Sandeep Dikshit

NEW DELHI: Apart from improving their coordination on security issues, India and Japan will also consolidate their economic ties during the visit of Prime Minister Yukio Hatoyama this week.

Meeting against the backdrop of Japanese investment in India having exceeded its investment in China for the first time in 2008-09, Prime Minister Manmohan Singh and Mr. Hatoyama will seek to give a push to the multi-billion dollarDelhi-Mumbai freight corridor with the aim to complete it by 2016-17. The summit level meeting will aim to tie up the loose ends so that the assistance agreement is finalised by early next year. The project will provide speedy transportation to goods from the industrial heartlands of north India to ports on the western flank.
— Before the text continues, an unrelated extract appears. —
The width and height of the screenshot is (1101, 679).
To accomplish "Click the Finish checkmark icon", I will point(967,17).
The Japanese FDI in India of 809 billion yen as compared to 679 billion yen in China during 2008-09. A further impetus is expected to be provided with the Delhi Mumbai Industrial Corridor (DMIC) project. An agreement on the first tranche of project development fund would pave the way for s feasibility study. Once issues such as infrastructure building and electricity supply are settled, the “early bird” Japanese companies besides some from India will set their investment plans in motion.
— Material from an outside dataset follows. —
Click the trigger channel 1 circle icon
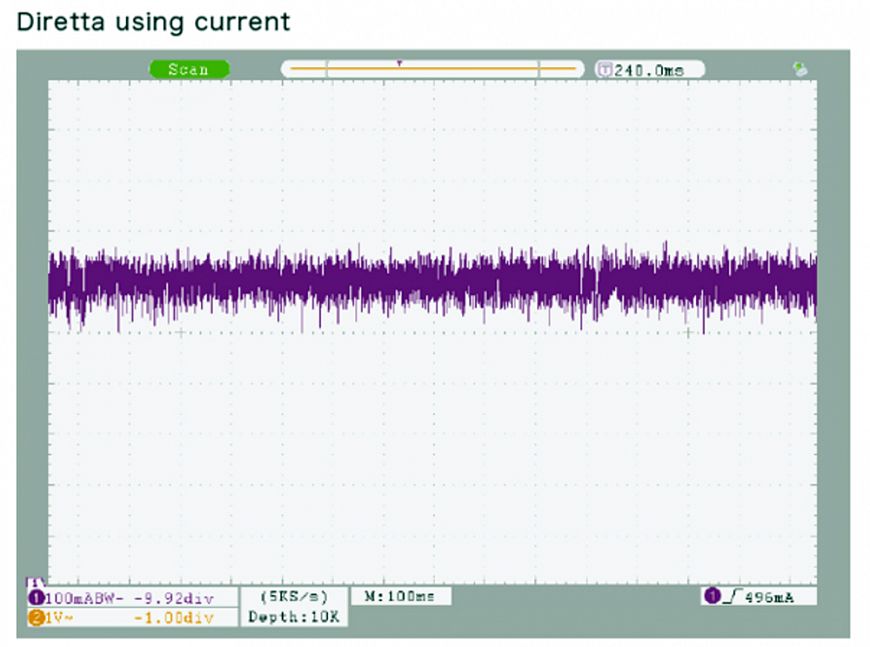This screenshot has height=647, width=870. point(712,596)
“Without India, Japan cannot grow in future. Therefore infrastructure building projects in India are very important for Japan. The investments in Tata Teleservices, Mitsubishi Chemical plant, Ranbaxy and the setting up of automobile manufacturing units are successful stories that will have a good impact on the minds of potential Japanese investors” said the sources.

Japanese telecom giant NTT DoCoMo has acquired a 26 per cent equity stake in Tata Teleservices and Daiichi Sankyo bought 34.8 per cent of Ranbaxy Labs’ equity, while Mitsubishi is financing a petrochemical plant at Haldia in West Bengal. Several Japanese automobile companies led by Suzuki and Honda are operating in the country.
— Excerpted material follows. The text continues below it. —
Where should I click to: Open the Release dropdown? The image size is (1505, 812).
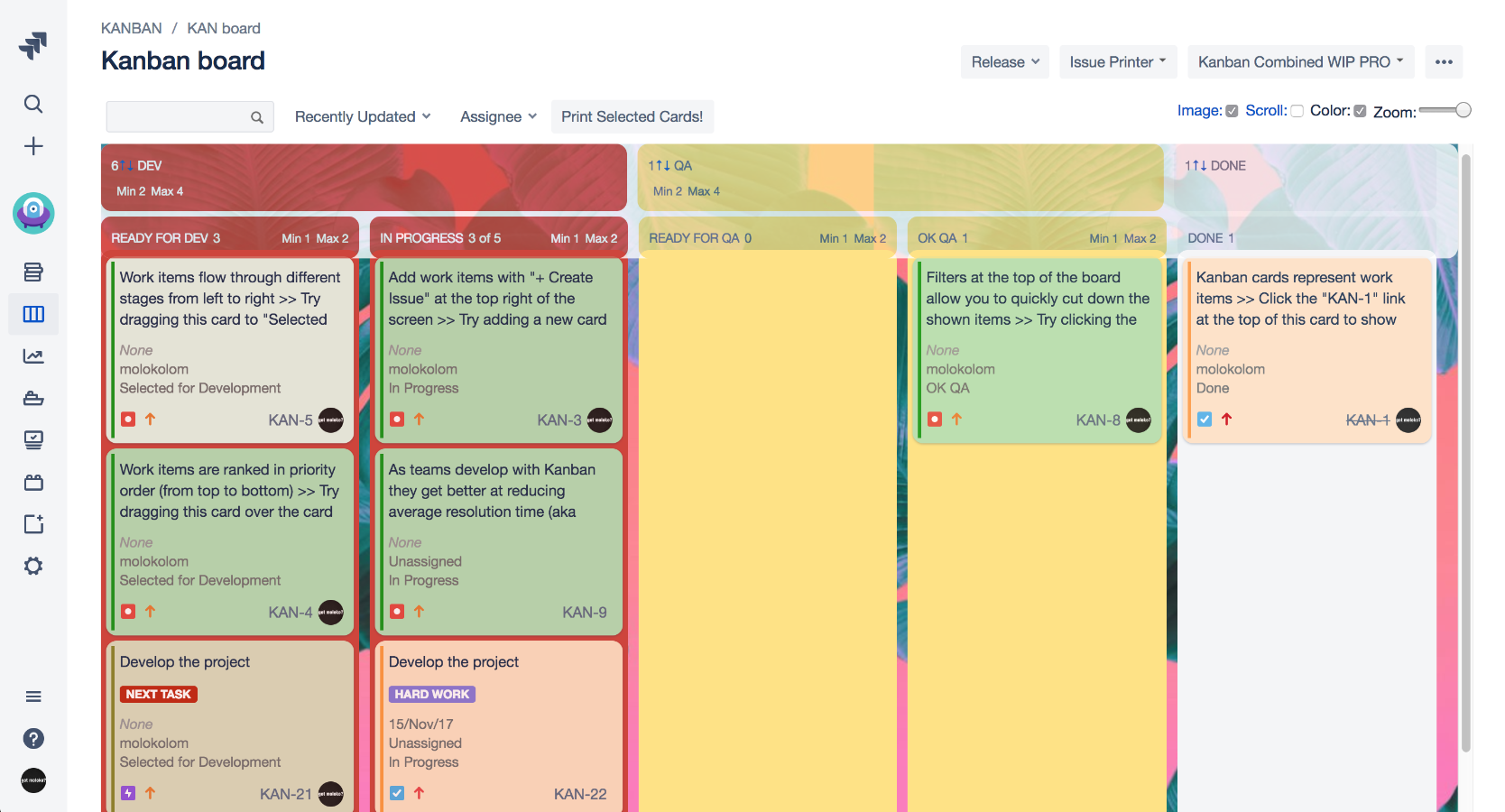pos(1004,61)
On security cooperation, the sources pointed out the similarities between the India-Japan declaration on security cooperation and the one inked during Australian Prime Minister Kevin Rudd visit to India last month. “This symbolises where Japan is trying to place India in forming a partnership. The idea was there and Defence Minister A. K. Antony’s during his visit to Japan in November signalled India’s willingness to enhance security cooperation. The approach will be different from the earlier security cooperation because this cooperation will not be against a third party,” the sources pointed out.

Mr. Antony’s visit was preceded by that of National Security Advisor (NSA) M K Narayanan. Not only were similar sentiments expressed but Mr. Hatoyama broke protocol and escorted the NSA right up to his car, said Indian official sources.

Japan has also welcomed Union Home Minister P. Chidambaram’s announcement of a visa-on-arrival scheme for nationals from five countries including Japan and interprets it as India’s desire for closer bilateral ties.